Many other shared activities stimulate oxytocin: talking to each other, sharing with each other, hugging, kissing each other hello and good-bye, complimenting each other. Those are all things that happen with your cerebral parts, not your private parts.
Great sex is about putting the pennies in the jar: finding the little yet lasting ways to make your partner feel good, feel wanted, feel satisfied. When you do that, your daily, weekly, yearly, and lifelong returns will turn those pennies into a sexual and soulful jackpot.
- Give your spouse at least one compliment every day, and mean it. Make sure to include not only the things that the person can’t control (such as appearance) but also things that require brain power (like decisions made, problems solved, or projects finished).
- Kiss on the cheek. Often.
- Plan a date. It gets harder and harder to find alone time, and sometimes it’s necessary to carve out that time. After all, it’s not necessarily the date itself that has to be quote-unquote romantic. It’s the fact that you cared enough to want to spend the time together.
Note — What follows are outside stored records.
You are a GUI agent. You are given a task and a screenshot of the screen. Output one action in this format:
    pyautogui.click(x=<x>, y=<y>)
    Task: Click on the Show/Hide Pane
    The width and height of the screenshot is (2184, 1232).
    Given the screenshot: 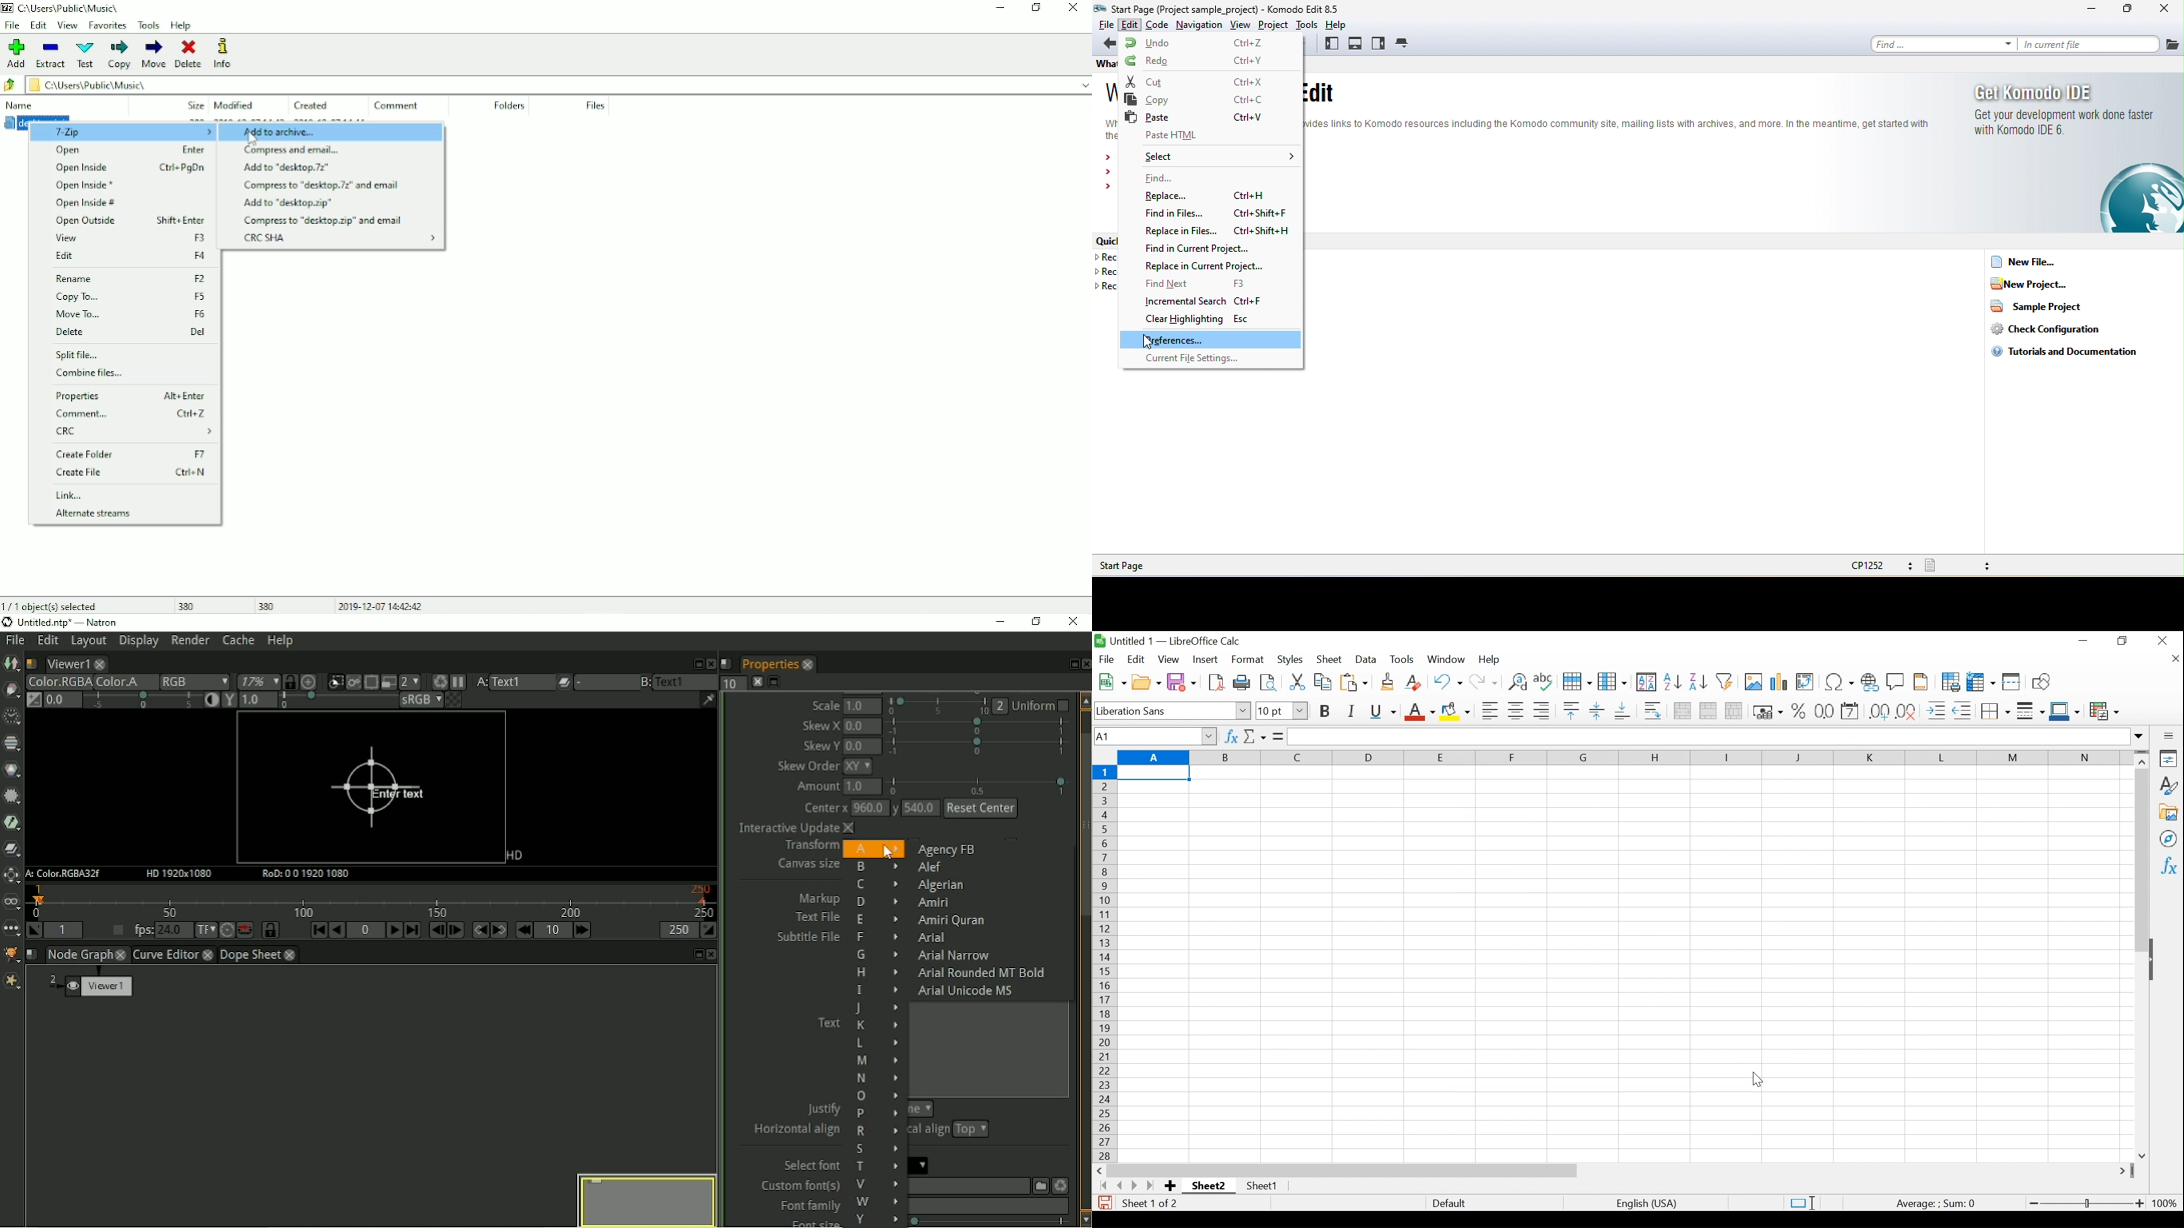 What is the action you would take?
    pyautogui.click(x=2157, y=961)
- Wash the dishes together. Sounds unromantic, but it gives you some quality talk time.
- Read the same book together and then talk about it, as long as you’re reading at a similar pace. Intellectual stimulation leads to other kinds.
- Take a ten-minute walk together every day. Hold hands. Sometimes it’s easier for men to have difficult discussions when they’re side-by-side rather than face-to-face. This short habit could really improve communication.